O foco, então, passa a ser a superação desta estrutura fragmentada de atenção à saúde, focalizada em determinados serviços que se organizam por diferentes pontos de atenção à saúde, isolados e desconectados uns dos outros, e que, por consequência, são incapazes de atender de forma organizada as necessidades dos usuários.

Pode-se dizer que é primordial o olhar crítico-reflexivo buscando superar os modelos biomédicos e a fragmentação do cuidado ainda existentes na tentativa/busca pela articulação das Redes de Atenção à Saúde (RAS). Torna-se imprescindível (re) pensar novos fluxos e circuitos dentro da rede de saúde, desenhados a partir dos movimentos reais dos usuários, dos seus desejos e necessidades e da incorporação de novas tecnologias de trabalho e de gestão que consigam viabilizar a construção de um sistema de saúde mais humanizado e comprometido com a vida das pessoas (CECÍLIO, 1997), em busca da integralidade da atenção.

O desafio maior é transformar o modelo tradicional de atenção (hospitalocêntrico, biologicista e médico-centrado) em um novo modelo que possibilite uma atenção contínua, integral, no qual os usuários sejam pró-ativos perante sua condição de saúde.  A gestão precisa conversar com os trabalhadores que atuam na prática, ou seja, criar uma rede integrada que possibilite a participação do trabalhador e do usuário em uma democracia institucional. Visando a estruturação de fluxos de integração entre os diferentes níveis do sistema, seja no âmbito interinstitucional para criar vínculos efetivos e de corresponsabilização com o usuário.
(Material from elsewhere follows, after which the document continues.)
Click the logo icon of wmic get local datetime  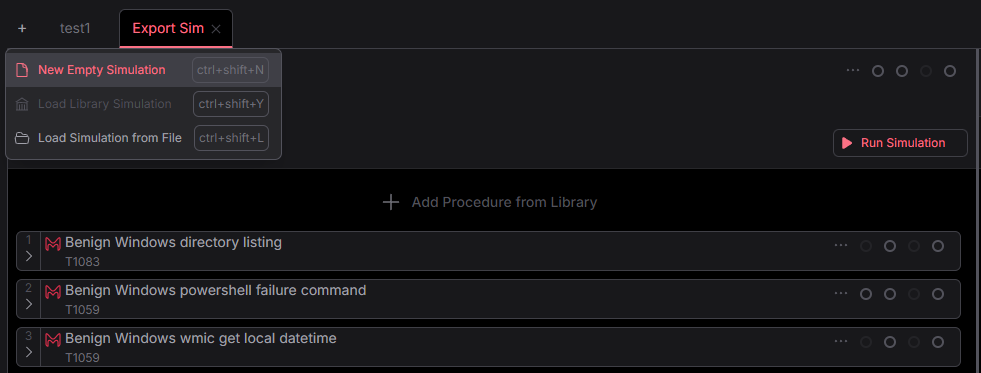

Como diria Fernando Pessoa:

Há um tempo em que é preciso abandonar as roupas usadas, que já têm a forma do nosso corpo, e esquecer os nossos caminhos, que nos levam sempre aos mesmos lugares. É o tempo da travessia: e, se não ousarmos fazê-la, teremos ficado, para sempre, à margem de nós mesmos”.

REFERÊNCIAS

CAMPOS, G.V.S. Apoio Institucional como estratégia de inovação em saúde. NETHIS – Núcleo de Estudos sobre Bioética e Diplomacia em Saúde, publicado em 16 de novembro de 2016.

CARDOSO, Janaína (Gustavo Nunes de Oliveira e Paula Furlan) Gestão Democrática e Práticas de Apoio Institucional na APs no Distrito Federal, Brasil. Cadernos de Saúde Pública, Rio de Janeiro, Março, 2016.

CECÍLIO, L.C.O. Modelos tecno-assistenciais em saúde: da pirâmide ao círculo, uma possibilidade a ser explorada. Cad. Saúde Pública. 1997, vol.13, n.3.

DINIZ-PEREIRA, J.E. Da Racionalidade Técnica à Racionalidade Crítica: Formação docente e transformação social. PERSPEC. DIAL.: REV. EDUC. SOC., Naviraí, v.01, n.01, p. 34-42, 2014.

FOUCAULT, M. (1979a). “O nascimento da medicina social”. In: Microfísica do poder. Rio de Janeiro: Graal.

SCHÖN, D. The reflective practitioner. New York: Basic Books, 1983.